In this article, you will learn about BigQuery, BigQuery Time Travel, and how to time travel to retrieve the deleted BigQuery data.

Prerequisites

Fundamental knowledge of data analysis using SQL.

What is BigQuery?

BigQuery Time Travel: logo

Developed by Google in 2010, BigQuery is a Cloud-based data warehousing platform that allows you to store, manage, process, and analyze Big Data. BigQuery’s fully managed Serverless Architecture will enable you to implement high-end Analytics operations like Geospatial Analysis and Business Intelligence. It not only allows you to implement Big Data Analytics but also empowers you to build end-to-end Machine Learning Models. 

Since BigQuery has a Serverless Infrastructure, you can focus on analyzing Big Data and building Machine Learning models instead of concentrating on resource and infrastructure management. Furthermore, developers and data professionals can use client libraries of popular programming languages like Python, Java, and JavaScript , as well as BigQuery’s REST API and RPC API for transforming, managing, and analyzing BigQuery data.

Key Features of Google BigQuery

The serverless Data Warehouse has various built-in capabilities that help with data analysis and provide deep insights. Take a look at some of BigQuery’s most important features.
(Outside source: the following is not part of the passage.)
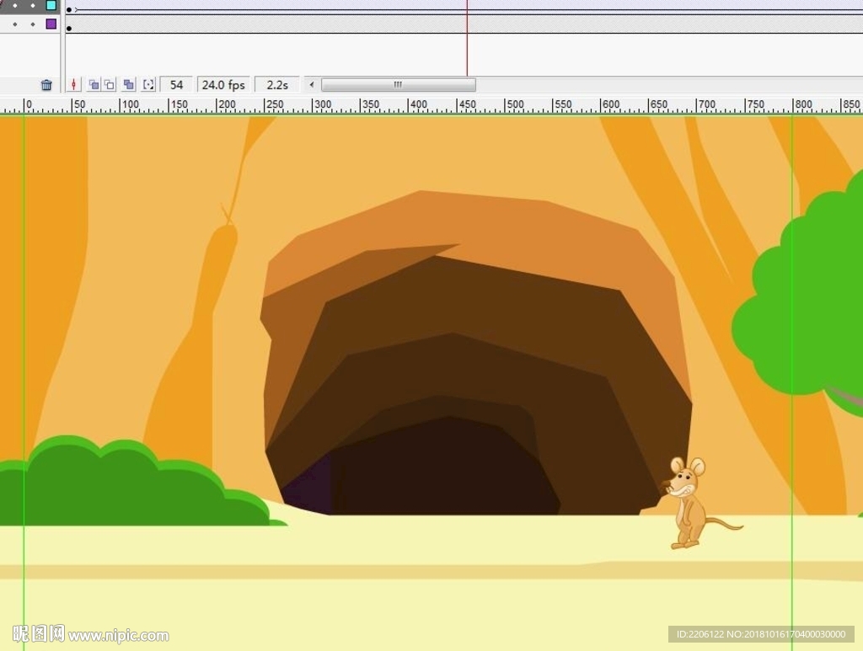863x651 pixels.
Task: Hide the second layer via visibility dot
Action: [15, 24]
  • Fully Managed by Google: The Data Warehouse infrastructure is managed by Google. It keeps track of, updates, monitors, and distributes all of your data and information. Google will be notified if your task fails.
  • Easy Implementation: BigQuery is simple to implement because it doesn’t require any additional software, cluster deployment, virtual machines, or tools. BigQuery is a serverless Data Warehouse that is very cost-effective. To evaluate and solve queries, all you have to do is upload or directly stream your data and run SQL.
  • Speed: BigQuery can process a large number of rows in a matter of seconds. It can also perform terabyte-scale inquiries in seconds and petabyte-scale queries in minutes.

What is BigQuery Time Travel? 

Users can use BigQuery to process and analyze large amounts of data in order to implement end-to-end Cloud Analytics. However, there is a possibility that data can be deleted accidentally or due to some man-made errors while working on BigQuery. As a result of such unpredictable errors , users will permanently lose their data if they haven’t backed up or kept a copy of the deleted data. 
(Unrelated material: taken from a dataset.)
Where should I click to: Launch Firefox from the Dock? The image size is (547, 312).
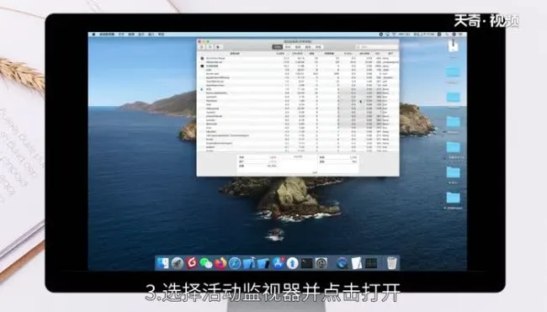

To eliminate this complication, BigQuery allows users to retrieve and restore the deleted data within seven days of deletion. In other words, BigQuery allows users to travel back in time to retrieve or fetch the historical data that was deleted before seven days. With a simple SQL query, users can effectively retrieve the deleted data by providing the table name and time for returning results from a given table according to the specific Timestamp .

How to access Historical data using BigQuery Time Travel? 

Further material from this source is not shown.